Mahkemece iddia, savunma ve tüm dosya kapsamına göre, davadaki iddianın ileri sürülüş biçimi karşısında davalıların husumet itirazının yerinde olmadığı, davacının parasını iade istediği ..."da kurulan şirketlerin yediemine tevdi ve paraların tahsil edilemeyeceğinin anlaşıldığı tarih itibariyle zamanaşımının dolmadığı, kaldı ki aynı iddialara yönelik davalı ... hakkında açılan ceza davasındaki zamanaşımı yönünden dahi sürenin dolmadığı, bu nedenle uyuşmazlığın esasına girilmesi gerektiği, davacının toplam 50.000 DM parayı ... Internatıonal adına bankaya yatırdığı, davacının ..."daki ... ... adındaki şirkete para vermesi ve paranın kabul edilmesi suretiyle sessiz ortaklık ilişkisinin kurulduğu, ancak sessiz ortak yapıldığı yurt dışı şirketin iflas ettiği, tasfiye tamamlandığı halde davacının kar payı bir yana ana parasını dahi alamadığı, taraflar arasında doğrudan bir hukuki ilişki bulunmasa da davalılar ve dava dışı şirketler arasında organik bir bağ olduğu, davalı ..."ün..."daki bu şirketin tek ortağı ve imza yetkilisi olduğu, davacının parasını yatırdığı iddia edilen...."daki bu firmanın ... ... A.Ş. firmasında ortaklık iştirakinin olduğu, böylece dava dışı şirket ile davalılar arasında organik bir bağ bulunduğu, yurt dışında toplanan paraların Türkiye"ye aktarılıp..., ... ve ... aracı kılınarak iştiraki olmayan ..."ün diğer şirketlerine aktarıldığı, şirketlerin kurulum amacının vatandaşların parasını elde etmek olduğu,..."ün bu eylemlerden gerek haksız fiil gerekse organizasyon çatısı olarak ifade edilen holdingin başkanı olarak sorumlu olduğu, perdenin aralanması teorisi uyarınca paranın yatırıldığı şirket ile davalı holdingin tek bir şirket olarak değerlendirilmesi gerektiği ve ..."ün de zarardan sorumlu olduğu gerekçesiyle davanın kabulü ile taleple bağlı kalınarak 7.500,00TL"lik davacı alacağının dava tarihinden itibaren işleyecek yasal faizi ile birlikte davalılardan alınmasına, davacının davalı şirketle kurulmuş geçerli bir ortaklık ilişkisinin bulunmadığının tespitine karar verilmiştir.

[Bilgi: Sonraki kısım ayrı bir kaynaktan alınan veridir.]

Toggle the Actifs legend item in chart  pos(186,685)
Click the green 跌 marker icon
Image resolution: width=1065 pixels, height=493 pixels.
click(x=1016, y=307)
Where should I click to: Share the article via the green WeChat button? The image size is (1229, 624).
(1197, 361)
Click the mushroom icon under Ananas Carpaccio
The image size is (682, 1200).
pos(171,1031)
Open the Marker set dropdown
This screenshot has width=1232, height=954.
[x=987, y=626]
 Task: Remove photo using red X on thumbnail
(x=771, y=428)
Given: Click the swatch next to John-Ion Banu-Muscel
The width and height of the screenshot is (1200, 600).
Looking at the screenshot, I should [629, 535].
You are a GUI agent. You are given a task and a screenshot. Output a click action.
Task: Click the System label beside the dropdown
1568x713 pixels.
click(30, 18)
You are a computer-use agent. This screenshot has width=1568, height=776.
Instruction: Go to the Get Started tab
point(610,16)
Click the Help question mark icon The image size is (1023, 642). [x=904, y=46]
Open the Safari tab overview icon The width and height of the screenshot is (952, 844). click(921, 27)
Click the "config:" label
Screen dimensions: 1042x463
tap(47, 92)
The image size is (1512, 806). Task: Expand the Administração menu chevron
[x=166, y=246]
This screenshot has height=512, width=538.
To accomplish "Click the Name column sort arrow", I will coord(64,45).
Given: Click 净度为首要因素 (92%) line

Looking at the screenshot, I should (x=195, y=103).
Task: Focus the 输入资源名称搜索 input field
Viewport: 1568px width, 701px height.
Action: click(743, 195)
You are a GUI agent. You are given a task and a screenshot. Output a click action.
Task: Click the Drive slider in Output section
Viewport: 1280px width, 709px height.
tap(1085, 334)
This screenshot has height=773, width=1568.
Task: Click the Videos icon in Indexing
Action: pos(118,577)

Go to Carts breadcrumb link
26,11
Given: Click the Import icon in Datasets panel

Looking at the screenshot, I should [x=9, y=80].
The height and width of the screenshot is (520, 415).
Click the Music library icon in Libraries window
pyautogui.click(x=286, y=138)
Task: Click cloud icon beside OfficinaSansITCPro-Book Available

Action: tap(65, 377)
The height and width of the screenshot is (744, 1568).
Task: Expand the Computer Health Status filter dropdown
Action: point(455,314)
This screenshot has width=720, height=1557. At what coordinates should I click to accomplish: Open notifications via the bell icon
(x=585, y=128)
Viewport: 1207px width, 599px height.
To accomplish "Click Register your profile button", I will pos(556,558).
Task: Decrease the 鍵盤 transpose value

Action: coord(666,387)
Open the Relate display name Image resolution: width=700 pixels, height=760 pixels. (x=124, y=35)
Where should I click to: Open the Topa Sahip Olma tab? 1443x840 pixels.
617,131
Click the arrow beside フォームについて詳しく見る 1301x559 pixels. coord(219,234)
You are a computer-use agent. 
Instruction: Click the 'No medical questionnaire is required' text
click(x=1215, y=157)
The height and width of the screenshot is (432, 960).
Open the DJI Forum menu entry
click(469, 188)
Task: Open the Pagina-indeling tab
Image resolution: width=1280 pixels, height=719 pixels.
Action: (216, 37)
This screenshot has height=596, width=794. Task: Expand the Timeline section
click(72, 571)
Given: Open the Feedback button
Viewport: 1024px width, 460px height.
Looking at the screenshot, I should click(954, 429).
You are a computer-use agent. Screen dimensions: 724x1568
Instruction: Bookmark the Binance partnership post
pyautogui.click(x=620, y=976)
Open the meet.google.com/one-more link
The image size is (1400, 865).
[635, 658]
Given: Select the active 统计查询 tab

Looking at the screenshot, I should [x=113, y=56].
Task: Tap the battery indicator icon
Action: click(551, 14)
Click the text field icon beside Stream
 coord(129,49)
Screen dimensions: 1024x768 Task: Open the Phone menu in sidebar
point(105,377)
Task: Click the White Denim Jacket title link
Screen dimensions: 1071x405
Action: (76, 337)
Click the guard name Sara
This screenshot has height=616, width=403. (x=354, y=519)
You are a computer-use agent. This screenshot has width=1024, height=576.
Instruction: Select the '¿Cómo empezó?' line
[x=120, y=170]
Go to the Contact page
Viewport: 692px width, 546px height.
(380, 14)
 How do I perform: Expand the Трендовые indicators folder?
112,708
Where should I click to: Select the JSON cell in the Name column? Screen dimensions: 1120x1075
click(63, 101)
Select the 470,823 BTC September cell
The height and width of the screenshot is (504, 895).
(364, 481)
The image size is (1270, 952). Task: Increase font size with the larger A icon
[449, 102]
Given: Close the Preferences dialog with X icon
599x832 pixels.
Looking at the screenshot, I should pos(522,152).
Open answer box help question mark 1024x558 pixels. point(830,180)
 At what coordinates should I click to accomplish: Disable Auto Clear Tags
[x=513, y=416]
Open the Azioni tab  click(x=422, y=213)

Kararı, davalılar vekili temyiz etmiştir.
Dava dosyası içerisindeki bilgi ve belgelere, mahkeme kararının gerekçesinde dayanılan delillerin tartışılıp, değerlendirilmesinde usul ve yasaya aykırı bir yön bulunmamasına göre, davalılar vekilinin tüm temyiz itirazları yerinde değildir.
SONUÇ: Yukarıda açıklanan nedenlerden dolayı, davalılar vekilinin bütün temyiz itirazlarının reddiyle usul ve kanuna uygun bulunan hükmün ONANMASINA, takdir olunan 1.100,00 TL duruşma vekalet ücretinin davalılardan alınarak davacıya verilmesine, aşağıda yazılı bakiye 379,75 TL temyiz ilam harcının temyiz eden davalılardan alınmasına, 16.01.2014 tarihinde oybirliğiyle karar verildi.